APT and Equinor will cooperate to extract more information from reduced data acquisition programs. The joint R&D project will develop pragmatic solutions, using geochemical analysis, to extract the required information from reduced data sets, including enabling operators to replace acquisition programs such as downhole fluid sampling, production logging, or wireline logging with more robust and cost-efficient solutions.

“Equinor’s ambition is to reduce its group-wide emissions by 50 percent by 2030, and we aim to realize 90 percent of this ambition by absolute reductions. Extracting more data from current sources without having to execute more downhole operations could be one way of reducing both emission levels and operating costs,” said Vibeke Haugen, technology manager at Equinor.
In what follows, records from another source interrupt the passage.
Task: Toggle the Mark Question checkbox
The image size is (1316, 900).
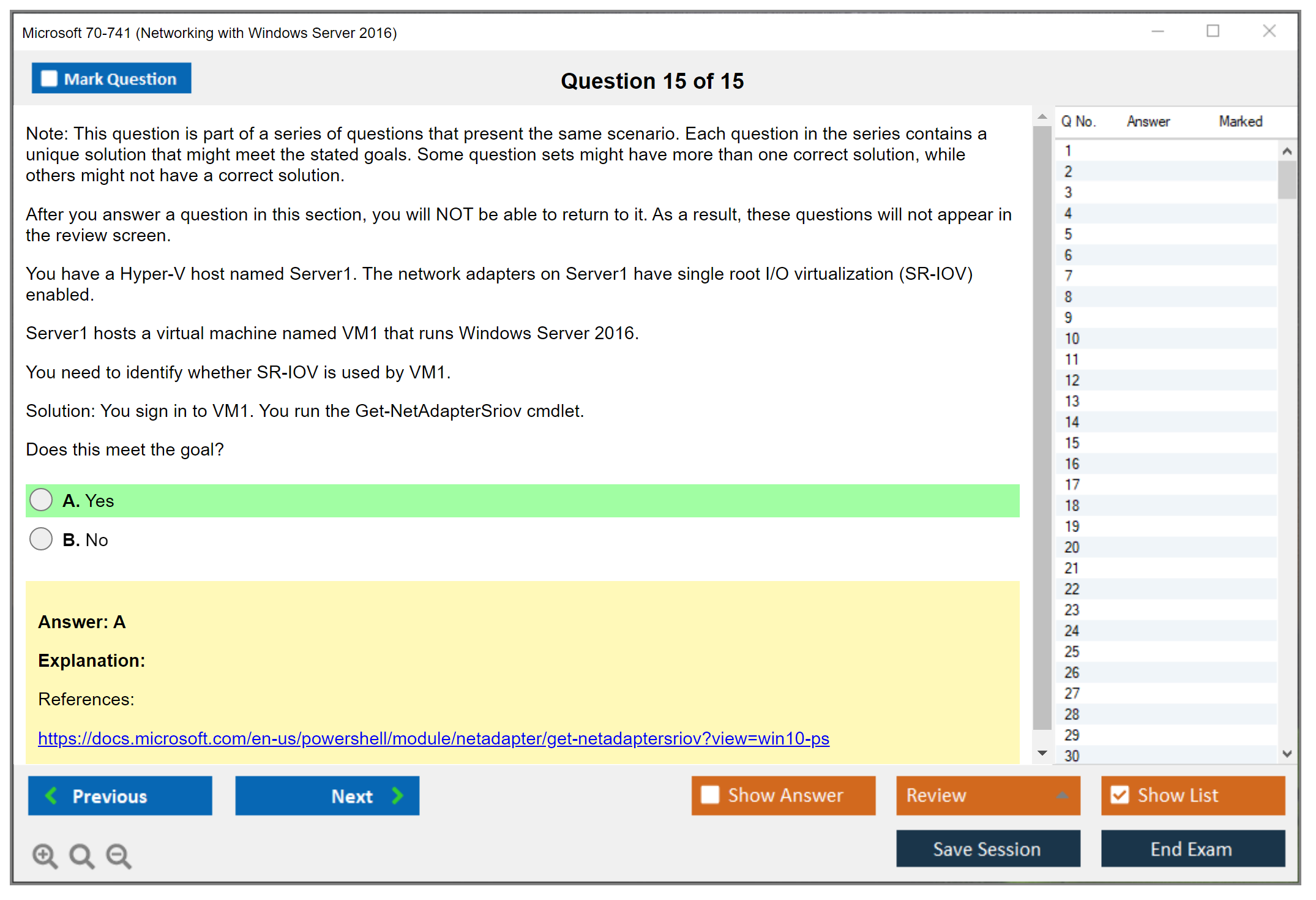Action: [49, 78]
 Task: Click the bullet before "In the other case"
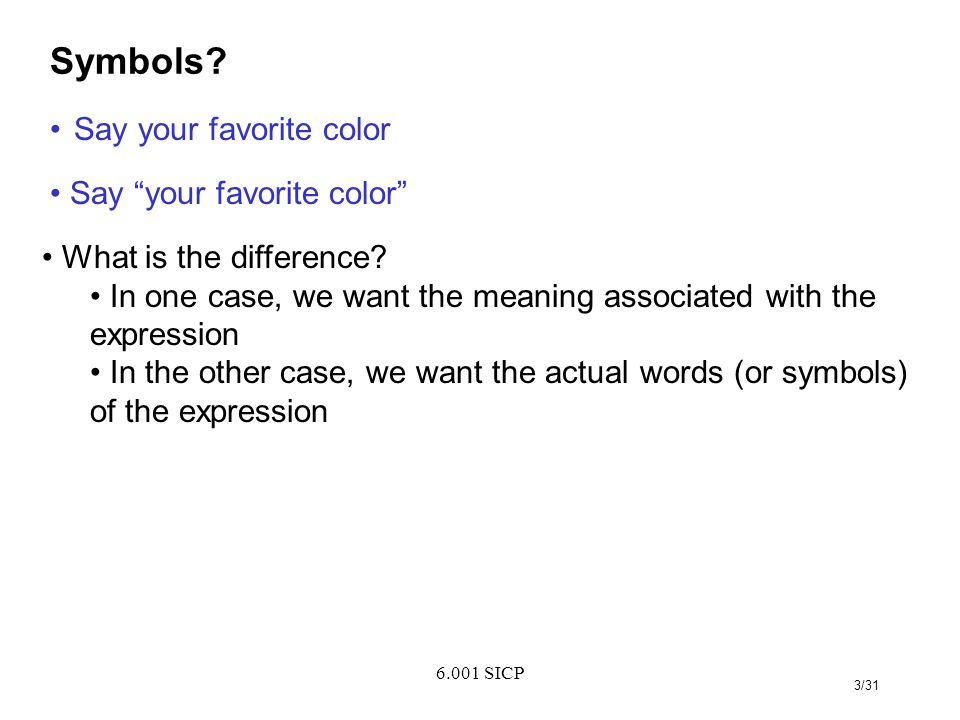tap(96, 373)
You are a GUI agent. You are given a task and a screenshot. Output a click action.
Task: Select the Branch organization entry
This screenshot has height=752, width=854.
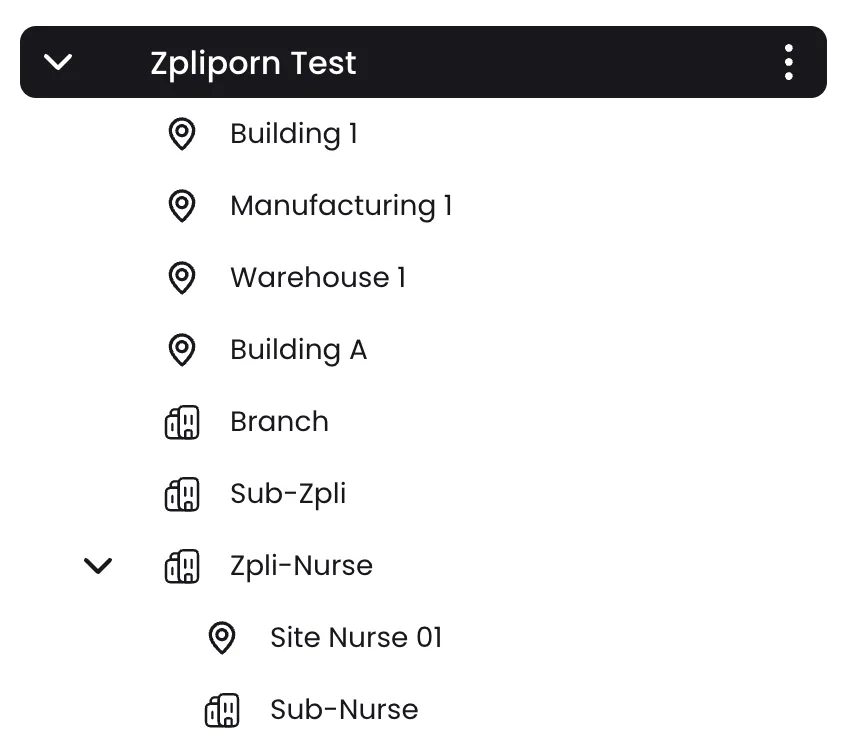[x=279, y=422]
The R&D project involves the development and testing of analytical instrumentation, execution and verification of experimental technologies, and tool deployment and optimization.

This workflow will allow APT and Equinor to answer fundamental questions related to whether the reservoir phase is oil or gas, the quality of the petroleum in the reservoir and how it varies, and which zone or zones are contributing to production.

“The aim is to develop a methodology that allows engineers to deploy geochemical techniques to enhance understanding of hydrocarbon reservoirs using proxies that are less costly and easier to obtain than the downhole samples that have historically been used for exploration, EOR, and IOR work,” adds Helge Nyrønning.

APT provides geochemical and biostratigraphic laboratory services, basin modeling, and petroleum systems analysis to operators worldwide. The company is headquartered in Oslo, Norway, and has additional offices in the UK, USA, and Canada.